GESELECTEERD FRAGMENT:

┄┄┄┄┄┄

Dan de checks-and-balances. In de motie-Sneller/Den Boer wordt aangegeven dat het voor de toekomstbestendigheid van de democratische rechtsstaat essentieel is om adequate checks-and-balances te borgen in benoemingsprocedures van alle democratische instituties. Daarom vroeg die motie ons om daar nog eens goed naar te kijken. In reactie op die motie hebben we gezegd dat er in de komende evaluatie bijzondere aandacht zal zijn voor benoemingsprocedures, in de Kaderwet zbo's en in de Kaderwet adviescolleges. De benoemingsprocedure voor dit adviescollege vindt plaats conform de Kaderwet adviescolleges. Mocht de evaluatie van die benoemingsprocedure aanleiding geven tot aanpassingen van de Kaderwet, dan heeft die wijziging ook gevolgen voor de benoemingsprocedure van dit adviescollege.

Mevrouw Leijten (SP):

Ik heb een vraag over wie er allemaal in adviescolleges worden benoemd. Hoe kijkt de minister daartegenaan? Is dat een afspiegeling van onze samenleving, of is dat een afspiegeling van een specifiek, exclusief gedeelte van onze samenleving?

┄┄┄┄┄┄

(Records met doelposities)
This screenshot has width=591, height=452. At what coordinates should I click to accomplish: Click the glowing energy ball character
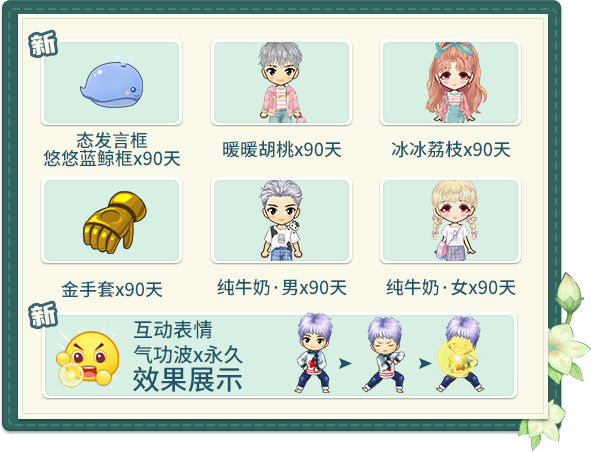point(460,354)
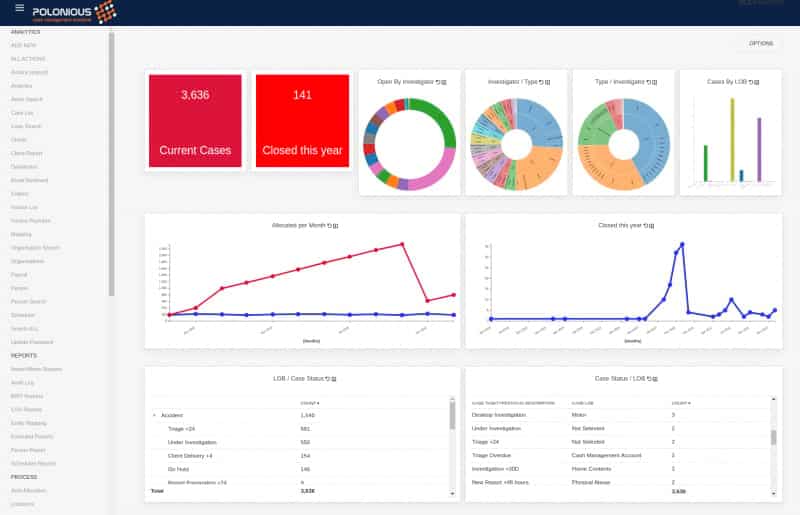800x515 pixels.
Task: Click the Closed this year tile
Action: coord(301,121)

┄┄┄┄┄┄

SCHRIFTELIJKE OPDRACHTEN:
- 1) Beantwoord de volgende vragen over het fragment:
(a) Welke motie wordt in het fragment genoemd?
(b) Volgens welke wet vindt de benoemingsprocedure voor dit adviescollege plaats?
(c) Waarover stelt mevrouw Leijten een vraag?
- 2) Neem een deel van het fragment letterlijk over. Begin bij de woorden "Dan de checks-and-balances." en stop na "van dit adviescollege.".
- 3) Vat het fragment samen in twee zinnen.
Deze records zijn afkomstig uit een andere bron.

ANTWOORDEN PER OPDRACHT:
- 1)
(a) De motie-Sneller/Den Boer.
(b) Volgens de Kaderwet adviescolleges.
(c) Over wie er allemaal in adviescolleges worden benoemd.

- 2)
Dan de checks-and-balances. In de motie-Sneller/Den Boer wordt aangegeven dat het voor de toekomstbestendigheid van de democratische rechtsstaat essentieel is om adequate checks-and-balances te borgen in benoemingsprocedures van alle democratische instituties. Daarom vroeg die motie ons om daar nog eens goed naar te kijken. In reactie op die motie hebben we gezegd dat er in de komende evaluatie bijzondere aandacht zal zijn voor benoemingsprocedures, in de Kaderwet zbo's en in de Kaderwet adviescolleges. De benoemingsprocedure voor dit adviescollege vindt plaats conform de Kaderwet adviescolleges. Mocht de evaluatie van die benoemingsprocedure aanleiding geven tot aanpassingen van de Kaderwet, dan heeft die wijziging ook gevolgen voor de benoemingsprocedure van dit adviescollege.

- 3) De motie-Sneller/Den Boer vroeg om nog eens goed te kijken naar checks-and-balances in benoemingsprocedures van alle democratische instituties, en in reactie daarop is gezegd dat de komende evaluatie van de Kaderwet zbo's en de Kaderwet adviescolleges bijzondere aandacht zal hebben voor benoemingsprocedures. Mevrouw Leijten (SP) vraagt hoe de minister aankijkt tegen wie er in adviescolleges worden benoemd en of dat een afspiegeling is van de samenleving of van een specifiek, exclusief gedeelte daarvan.